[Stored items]

########

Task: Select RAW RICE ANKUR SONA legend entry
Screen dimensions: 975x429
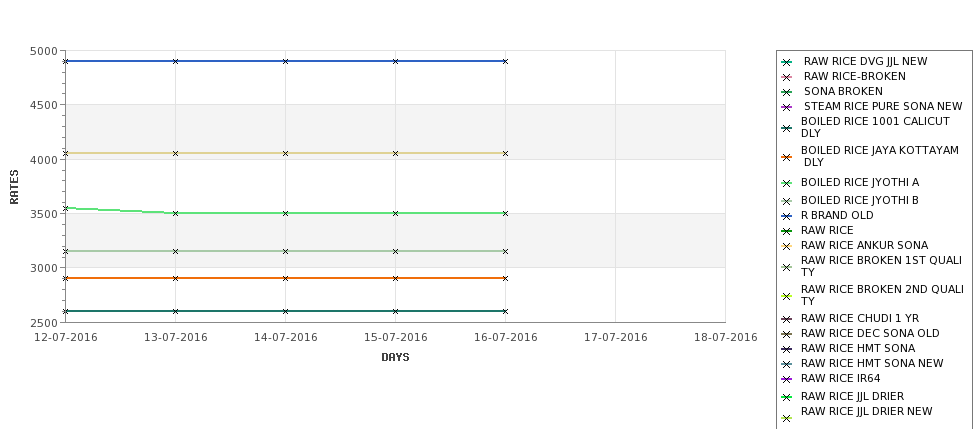Action: [x=864, y=245]
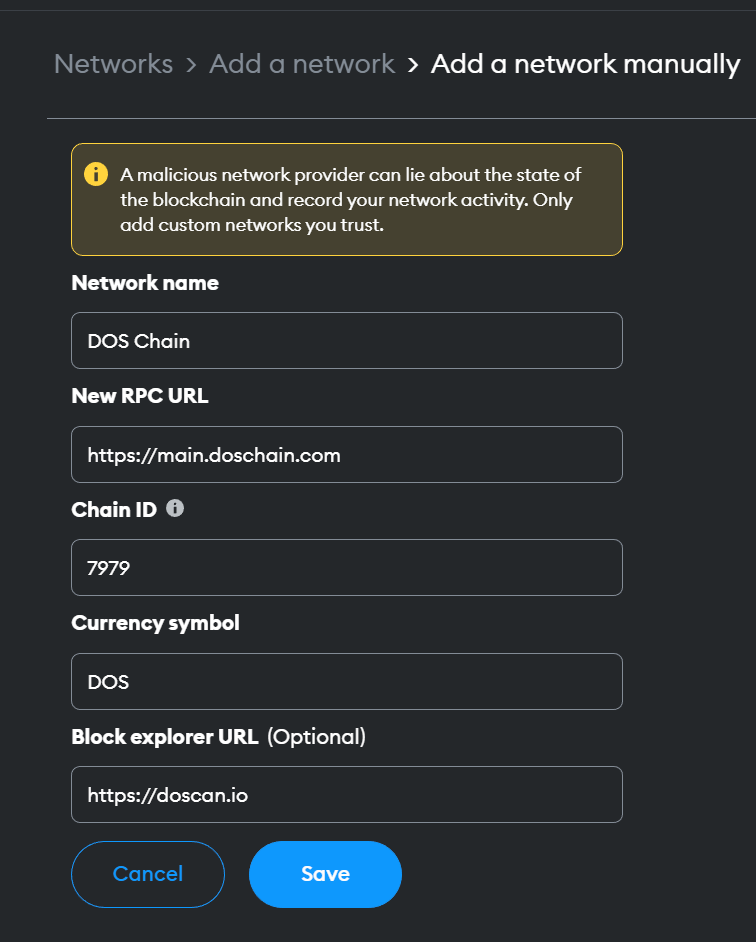Select the Add a network manually breadcrumb
Image resolution: width=756 pixels, height=942 pixels.
[585, 63]
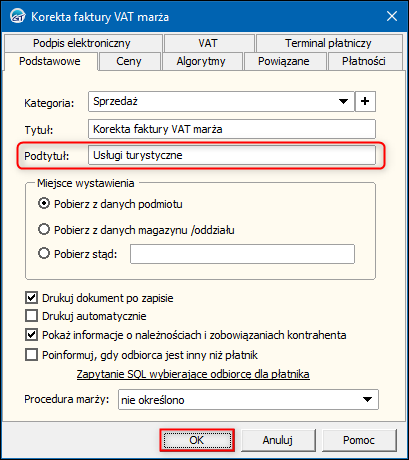Enable Drukuj automatycznie checkbox
The height and width of the screenshot is (460, 409).
31,315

########

Print all of the entries word for word. Skip any images they contain.

Task: Select RAW RICE ANKUR SONA legend entry
Screen dimensions: 975x429
Action: [x=864, y=245]
Select the Add a network manually breadcrumb
Image resolution: width=756 pixels, height=942 pixels.
[585, 63]
Enable Drukuj automatycznie checkbox
The height and width of the screenshot is (460, 409).
31,315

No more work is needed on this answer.